Andrew Barnert abarnert at yahoo.com
Sun Jun 7 00:52:22 CEST 2015


On Jun 6, 2015, at 09:23, Neil Girdhar <mistersheik at gmail.com> wrote:
> 
>> On Sat, Jun 6, 2015 at 3:17 AM, Andrew Barnert <abarnert at yahoo.com> wrote:
>>> On Jun 5, 2015, at 22:50, Neil Girdhar <mistersheik at gmail.com> wrote:
>>> 
>>>> On Sat, Jun 6, 2015 at 1:30 AM, Andrew Barnert <abarnert at yahoo.com> wrote:
>>>> First, I think your idea is almost completely tangential to mine. Yes, if you completely replaced both the interface and the implementation of the parser, you could do just about anything you wanted. But assuming nobody is going to completely replace the way Python does parsing today, I think it's still useful to add the one missing useful hook to the existing system. But let's continue.
>>>> 
>>>> On Friday, June 5, 2015 7:08 PM, Neil Girdhar <mistersheik at gmail.com> wrote:
>>>> On Fri, Jun 5, 2015 at 6:58 PM, Andrew Barnert <abarnert at yahoo.com> wrote:
>>>> >
>>>> If you want more background, see
>>>> http://stupidpythonideas.blogspot.com/2015/06/hacking-python-without-hacking-python.html (which I wrote to explain to someone else how floatliteralhack works).
>>> 
>>> Yes.  I want to point that if the lexer rules were alongside the parser, they would be generating ast nodes — so the hook for calling Decimal for all floating point tokens would be doable in the same way as your AST hook. 
>> 
>> No. The way Python currently exposes things, the AST hook runs on an already-generated AST and transforms it into another one, to hand off to the code generator. That means it can only be used to handle things that parse as legal Python syntax (unless you replace the entire parser).
>> 
>> What I want is a way to similarly take an already-generated token stream and transform it into another one, to hand off to the parser. That will allow it to be used to handle things that lex as legal Python tokens but don't parse as legal Python syntax, like what Paul suggested. Merging lexing into parsing not only doesn't give me that, it makes that impossible.
> 
> Yes, and I what I was suggesting is for the lexer to return AST nodes, so it would be fine to process those nodes in the same way. 

Seriously?

Tokens don't form a tree, they form a list. Yes, every linked list is just a degenerate tree, so you could have every "node" just include the next one as a child. But why? Do you want to then the input text into a tree of character nodes?

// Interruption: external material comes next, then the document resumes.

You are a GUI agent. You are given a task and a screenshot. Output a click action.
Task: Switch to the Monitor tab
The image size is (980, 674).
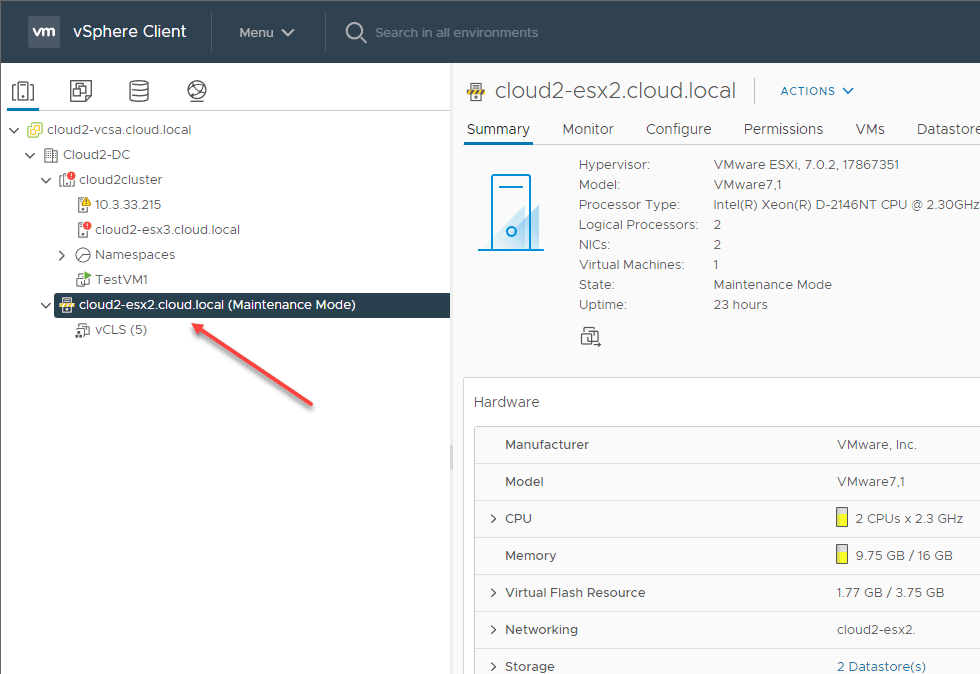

Python has all kinds of really good tools for dealing with iterables; why take away those tools and force me to work with a more complicated abstraction that Python doesn't have any tools for dealing with?

In the case of the user-defined literal hack, for example, I can use the adjacent-pairs recipe from itertools and my transformation becomes trivial. I did it more explicitly in the hack I uploaded, using a generator function with a for statement, just to make it blindingly obvious what's happening. But if I had to deal with a tree, I'd either have to write explicit lookahead or store some state explicitly on the tree or the visitor. That isn't exactly _hard_, but it's certainly _harder_, and for no benefit.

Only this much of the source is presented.